Waktu menunjukkan pukul 12.30 WIB
 
Ketika matahari lagi lucu-lucunya berseri di atas kepala jutaan umat manusia yang merasakan panasnya siang itu. Ujang sibuk memilih sebuah Blangkon Gaya Solo Koncer seharga 15.000,-, Setelah mendapatkan apa yang diimpikan, kami membeli tiket masuk Candi Borobudur seharga 15.000,-.
“Ayo ganti baju dulu, saatnya narsis..” itulah rencana besar kita untuk di Borobudur. Sebuah toilet yang bersih menjadi tempat kami beganti wujud menjadi PN. PBB (Pemuda Narsis. Pemelihara Budaya Bangsa). “kalo bukan kita siapa lagi…” itulah slogan kita.

Waktu menunjukkan pukul 12.45 WIB
Setelah berganti wujud, akhirnya kami menampakkan diri. Uta yang mengenakan Beskap, Ujang mengenakan Blangkon dan Asrul memakai Batik. Para PN. PBB ini langsung disambut dengan senyum kaget dan pandangan aneh dari orang-orang yang melihatnya, Tapi, mau bagaimanapun penilaian bangsa sendiri terhadap kami, dua orang wanita bule malah tiba-tiba memotret kami di tengah jalan dan mengacungkan jempolnya kepada kami.
“Pede aja lah… jarang-jarang kan yang kayak kita begini… kalo bukan kita yang bisa begini terus mau siapa lagi?

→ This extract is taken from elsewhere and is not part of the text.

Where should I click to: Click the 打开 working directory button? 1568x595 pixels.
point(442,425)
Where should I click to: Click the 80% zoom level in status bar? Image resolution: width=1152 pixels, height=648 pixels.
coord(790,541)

Udah gitu kalo ada budaya kita dicontek atau dicolong, baru deh ngamuk-ngamuk” Aku setuju banget sama pendapat Ujang.
Waktu menunjukkan pukul 13.10 WIB 

Saat matahari memberikan kehangatannya di tengah-tengah Borobudur, setapak demi setapak kami menaiki satu persatu anak tangga demi bisa mencapai puncak Candi Borobudur. Sungguh sebuah perjuangan yang memberikan arti. Bahawa manusia harus berjalan selangkah demi selangkah untuk dapat mencapai nirwana.

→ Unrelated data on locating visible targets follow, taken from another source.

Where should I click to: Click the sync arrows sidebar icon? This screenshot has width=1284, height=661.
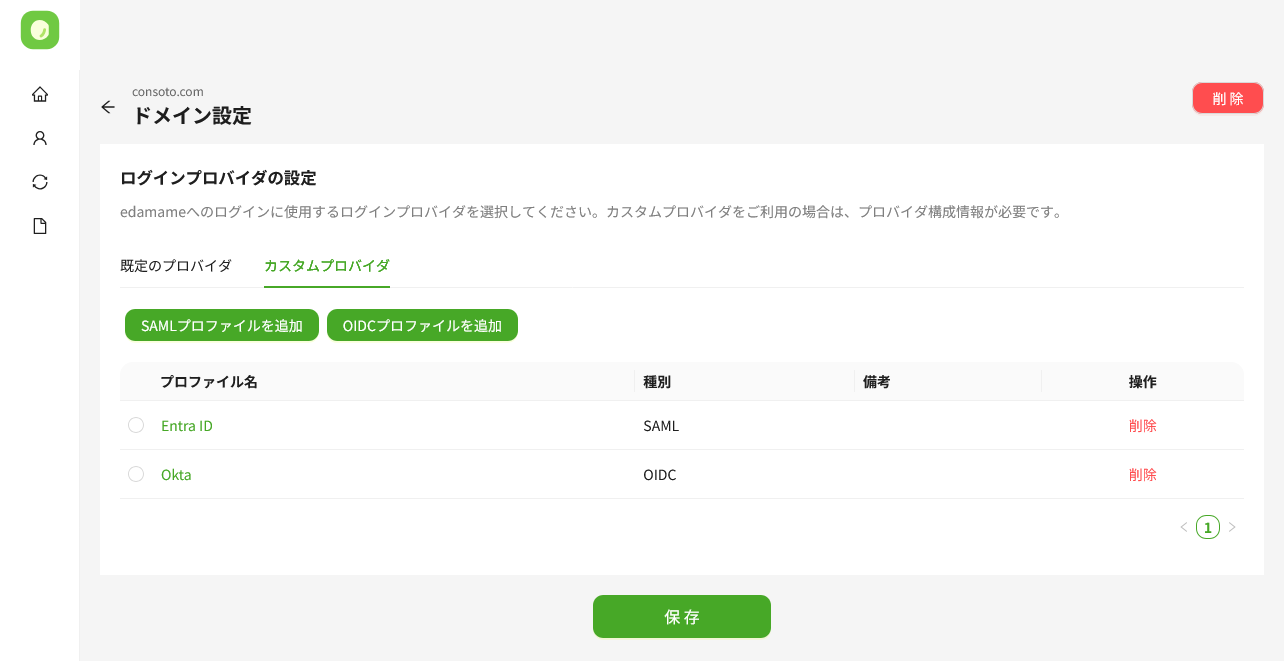tap(40, 182)
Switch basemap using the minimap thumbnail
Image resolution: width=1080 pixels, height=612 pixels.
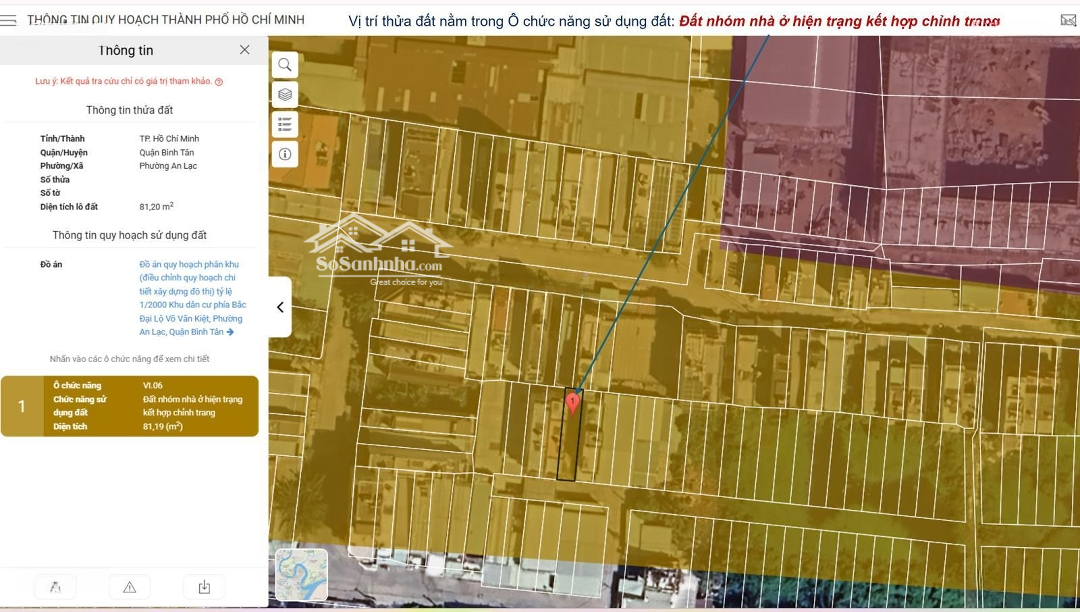[x=301, y=575]
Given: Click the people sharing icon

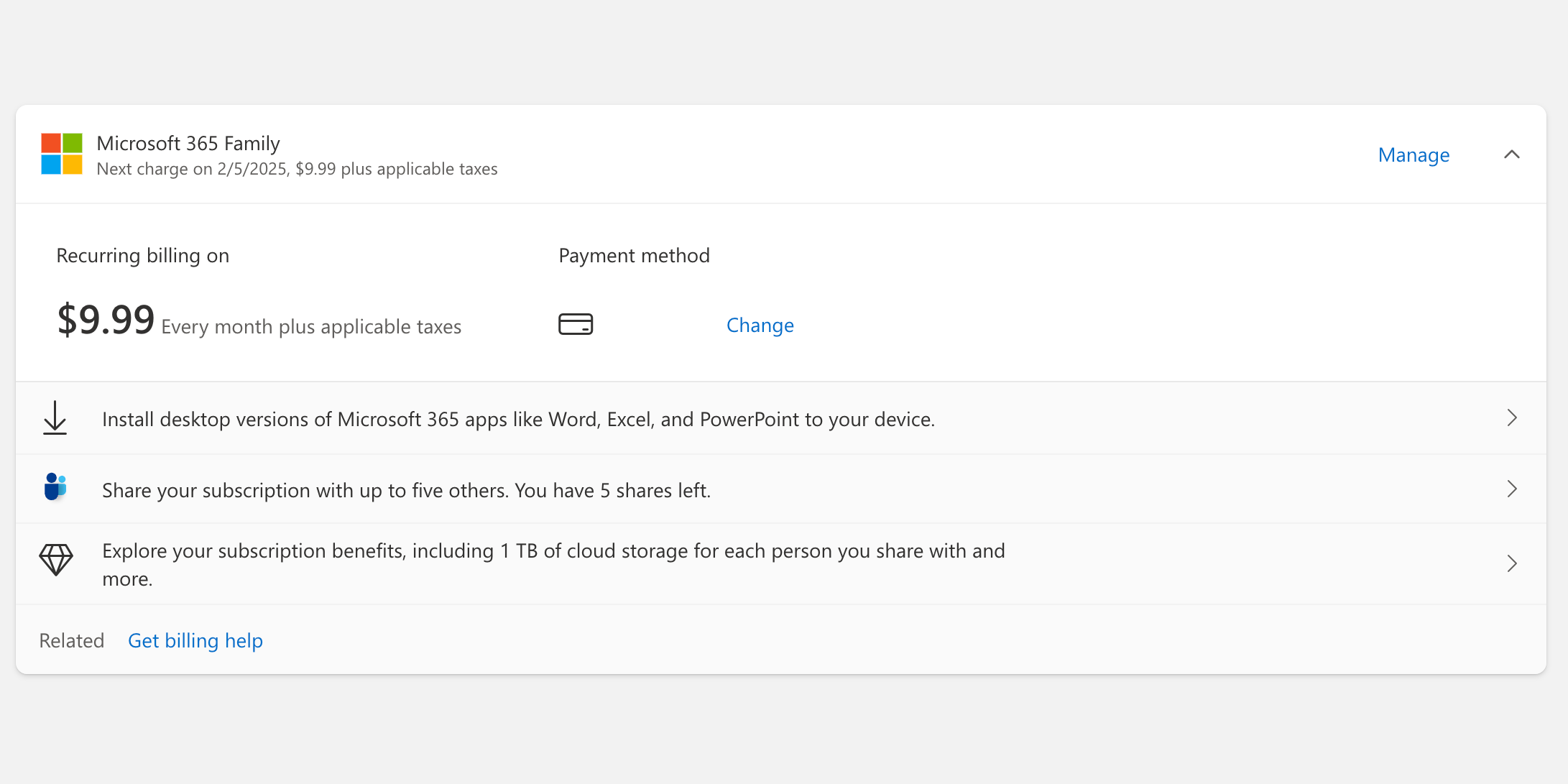Looking at the screenshot, I should point(55,488).
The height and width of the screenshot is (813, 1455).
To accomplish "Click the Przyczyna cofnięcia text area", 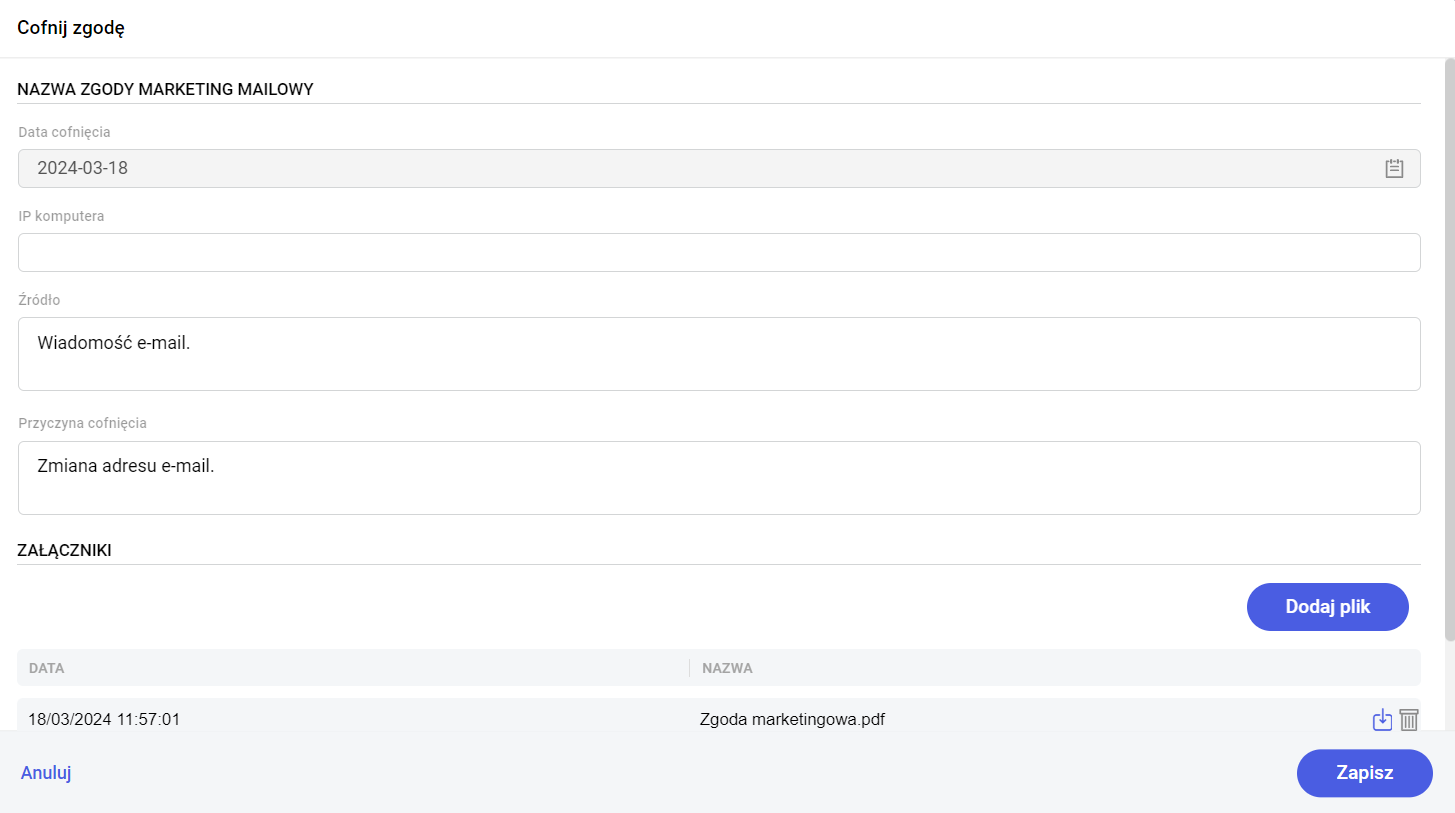I will click(719, 478).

“air minum mana? Haus bener gue…” karena kepanasan aku nggak kuat menahan haus.
“bukannya sama lo?” dan segera saja dari omongan Asrul tadi, aku baru inget kalo air minum itu ketinggalan di dalam Toilet. Akan tetapi, ada satu hal yang tiba-tiba membuat haus aku nggak terasa lagi, sebuah Patung Budha yang besar berdiri kokoh didepan mata dan langsung saja membuat kami yang kelelahan langsung bersemangat lagi.
“kamera mana? Ayo cari spot untuk motret…” naluri untuk narsis langsung menggebu-gebu.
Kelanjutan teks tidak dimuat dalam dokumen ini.